> [The task]:
Give back the full data, retyped precisely.

> [Records provided]:
___

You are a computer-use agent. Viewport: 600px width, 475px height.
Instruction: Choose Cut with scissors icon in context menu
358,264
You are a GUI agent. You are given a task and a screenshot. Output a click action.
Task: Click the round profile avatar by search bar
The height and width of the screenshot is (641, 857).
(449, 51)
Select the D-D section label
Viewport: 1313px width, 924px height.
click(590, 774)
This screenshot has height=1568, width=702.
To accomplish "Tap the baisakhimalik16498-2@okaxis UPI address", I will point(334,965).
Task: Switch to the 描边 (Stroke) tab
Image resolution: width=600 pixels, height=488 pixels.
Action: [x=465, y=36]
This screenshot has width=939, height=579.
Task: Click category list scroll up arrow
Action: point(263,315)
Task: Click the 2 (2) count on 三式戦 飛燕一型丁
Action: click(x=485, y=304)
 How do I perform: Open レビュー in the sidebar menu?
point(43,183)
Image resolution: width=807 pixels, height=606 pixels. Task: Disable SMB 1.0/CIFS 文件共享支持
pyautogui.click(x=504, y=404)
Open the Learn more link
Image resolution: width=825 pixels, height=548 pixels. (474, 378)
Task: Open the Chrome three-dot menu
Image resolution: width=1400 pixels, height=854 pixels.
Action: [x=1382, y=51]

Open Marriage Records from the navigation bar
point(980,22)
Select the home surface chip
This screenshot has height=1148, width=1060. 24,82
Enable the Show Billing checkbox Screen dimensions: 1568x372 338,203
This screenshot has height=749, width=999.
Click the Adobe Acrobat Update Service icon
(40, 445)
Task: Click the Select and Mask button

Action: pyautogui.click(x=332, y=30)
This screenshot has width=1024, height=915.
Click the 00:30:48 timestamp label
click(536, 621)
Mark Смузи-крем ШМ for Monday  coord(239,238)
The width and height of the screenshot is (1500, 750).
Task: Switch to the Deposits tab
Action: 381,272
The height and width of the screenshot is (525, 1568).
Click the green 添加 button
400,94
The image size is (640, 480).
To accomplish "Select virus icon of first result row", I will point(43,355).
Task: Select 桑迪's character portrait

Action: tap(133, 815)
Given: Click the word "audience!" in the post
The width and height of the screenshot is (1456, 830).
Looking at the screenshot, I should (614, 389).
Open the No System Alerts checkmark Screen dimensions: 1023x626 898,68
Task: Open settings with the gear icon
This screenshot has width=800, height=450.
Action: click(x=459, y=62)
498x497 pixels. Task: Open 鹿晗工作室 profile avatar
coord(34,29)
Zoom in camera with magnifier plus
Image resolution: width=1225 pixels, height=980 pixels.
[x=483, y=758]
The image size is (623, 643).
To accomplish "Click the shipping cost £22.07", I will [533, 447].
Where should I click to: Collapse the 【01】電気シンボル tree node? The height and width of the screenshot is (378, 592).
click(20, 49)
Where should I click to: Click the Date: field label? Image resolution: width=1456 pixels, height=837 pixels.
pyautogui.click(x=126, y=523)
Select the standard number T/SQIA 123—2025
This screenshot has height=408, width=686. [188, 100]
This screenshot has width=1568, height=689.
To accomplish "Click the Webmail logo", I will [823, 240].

___

> [Written solution]:
You are a computer-use agent. Viewport: 600px width, 475px height.
Instruction: Choose Cut with scissors icon in context menu
358,264
You are a GUI agent. You are given a task and a screenshot. Output a click action.
Task: Click the round profile avatar by search bar
The height and width of the screenshot is (641, 857).
(449, 51)
Select the D-D section label
Viewport: 1313px width, 924px height.
click(590, 774)
This screenshot has height=1568, width=702.
To accomplish "Tap the baisakhimalik16498-2@okaxis UPI address", I will point(334,965).
Task: Switch to the 描边 (Stroke) tab
Image resolution: width=600 pixels, height=488 pixels.
Action: [x=465, y=36]
This screenshot has width=939, height=579.
Task: Click category list scroll up arrow
Action: point(263,315)
Task: Click the 2 (2) count on 三式戦 飛燕一型丁
Action: click(x=485, y=304)
 How do I perform: Open レビュー in the sidebar menu?
point(43,183)
Image resolution: width=807 pixels, height=606 pixels. Task: Disable SMB 1.0/CIFS 文件共享支持
pyautogui.click(x=504, y=404)
Open the Learn more link
Image resolution: width=825 pixels, height=548 pixels. (474, 378)
Task: Open the Chrome three-dot menu
Image resolution: width=1400 pixels, height=854 pixels.
Action: [x=1382, y=51]

Open Marriage Records from the navigation bar
point(980,22)
Select the home surface chip
This screenshot has height=1148, width=1060. 24,82
Enable the Show Billing checkbox Screen dimensions: 1568x372 338,203
This screenshot has height=749, width=999.
Click the Adobe Acrobat Update Service icon
(40, 445)
Task: Click the Select and Mask button

Action: pyautogui.click(x=332, y=30)
This screenshot has width=1024, height=915.
Click the 00:30:48 timestamp label
click(536, 621)
Mark Смузи-крем ШМ for Monday  coord(239,238)
The width and height of the screenshot is (1500, 750).
Task: Switch to the Deposits tab
Action: 381,272
The height and width of the screenshot is (525, 1568).
Click the green 添加 button
400,94
The image size is (640, 480).
To accomplish "Select virus icon of first result row", I will point(43,355).
Task: Select 桑迪's character portrait

Action: tap(133, 815)
Given: Click the word "audience!" in the post
The width and height of the screenshot is (1456, 830).
Looking at the screenshot, I should (614, 389).
Open the No System Alerts checkmark Screen dimensions: 1023x626 898,68
Task: Open settings with the gear icon
This screenshot has width=800, height=450.
Action: click(x=459, y=62)
498x497 pixels. Task: Open 鹿晗工作室 profile avatar
coord(34,29)
Zoom in camera with magnifier plus
Image resolution: width=1225 pixels, height=980 pixels.
[x=483, y=758]
The image size is (623, 643).
To accomplish "Click the shipping cost £22.07", I will [533, 447].
Where should I click to: Collapse the 【01】電気シンボル tree node? The height and width of the screenshot is (378, 592).
click(20, 49)
Where should I click to: Click the Date: field label? Image resolution: width=1456 pixels, height=837 pixels.
pyautogui.click(x=126, y=523)
Select the standard number T/SQIA 123—2025
This screenshot has height=408, width=686. [188, 100]
This screenshot has width=1568, height=689.
To accomplish "Click the Webmail logo", I will [823, 240].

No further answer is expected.